**RECORDS FOR PROCESSING:**
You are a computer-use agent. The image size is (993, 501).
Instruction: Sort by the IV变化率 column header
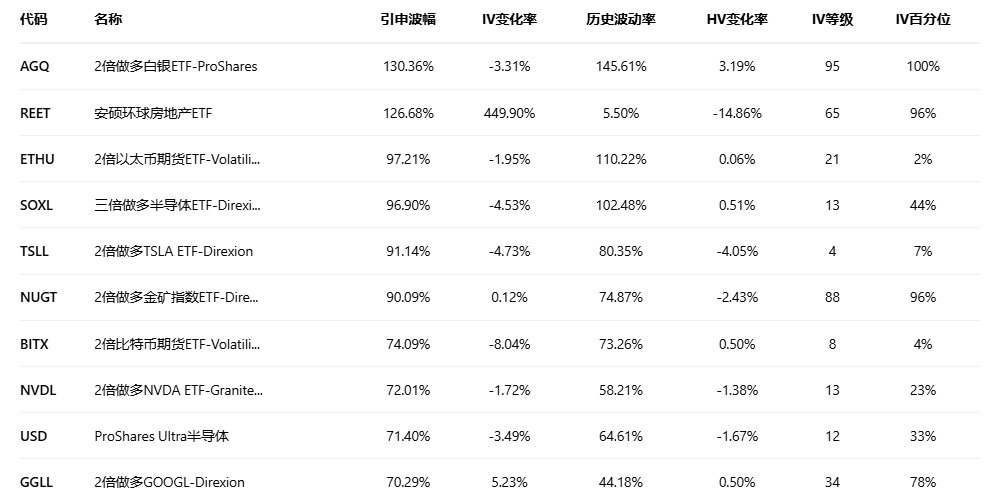509,19
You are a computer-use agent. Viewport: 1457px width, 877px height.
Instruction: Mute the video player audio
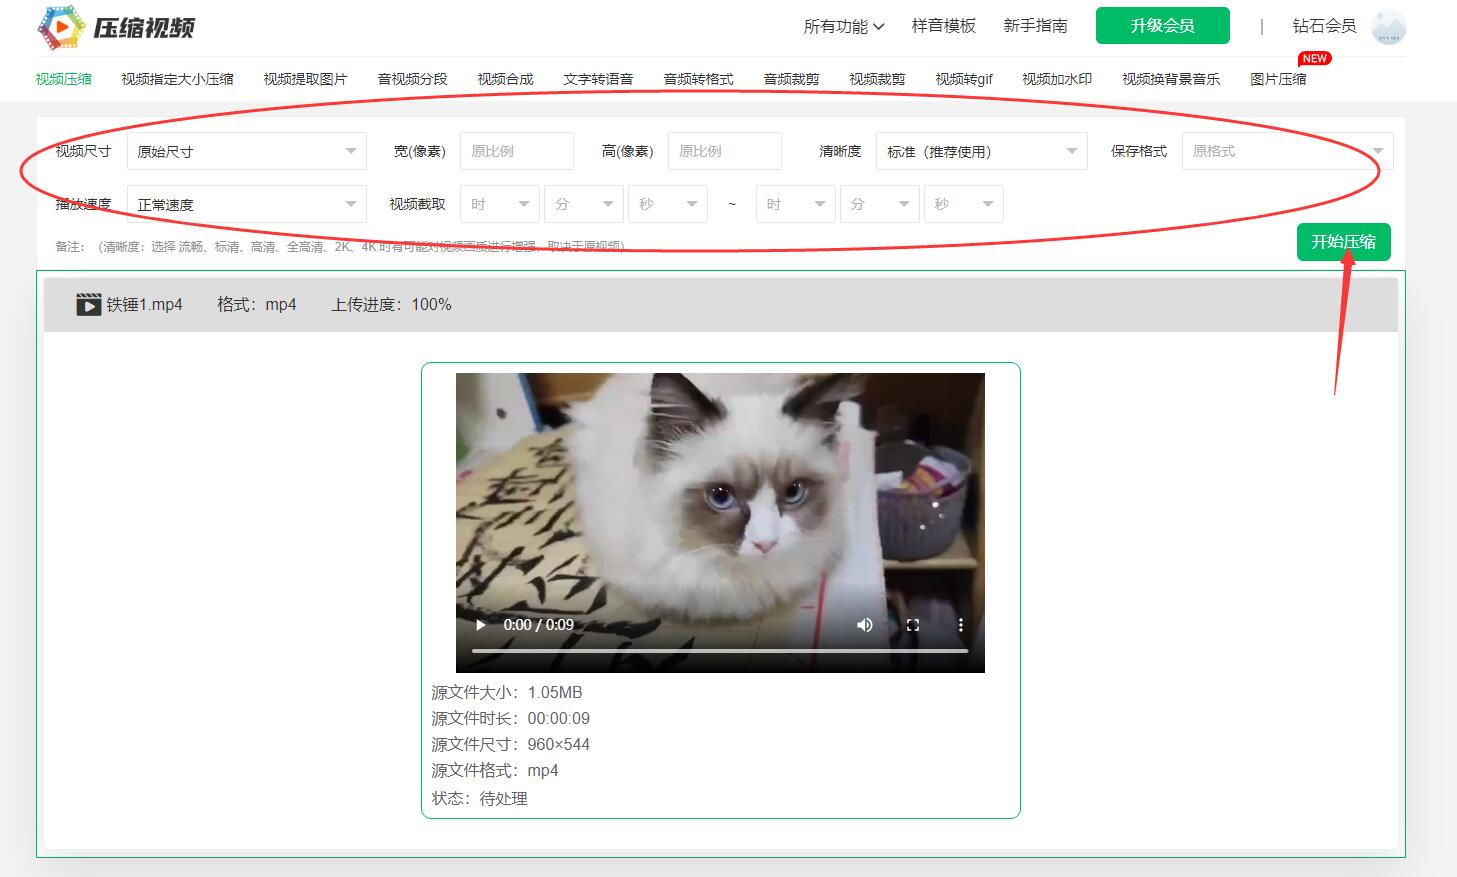tap(864, 624)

**WHAT TO WORK ON:** Copy all lines above where "agent" is present.

**RESULT OF THIS EXERCISE:**
You are a computer-use agent. The image size is (993, 501).
You are a computer-use agent. Viewport: 1457px width, 877px height.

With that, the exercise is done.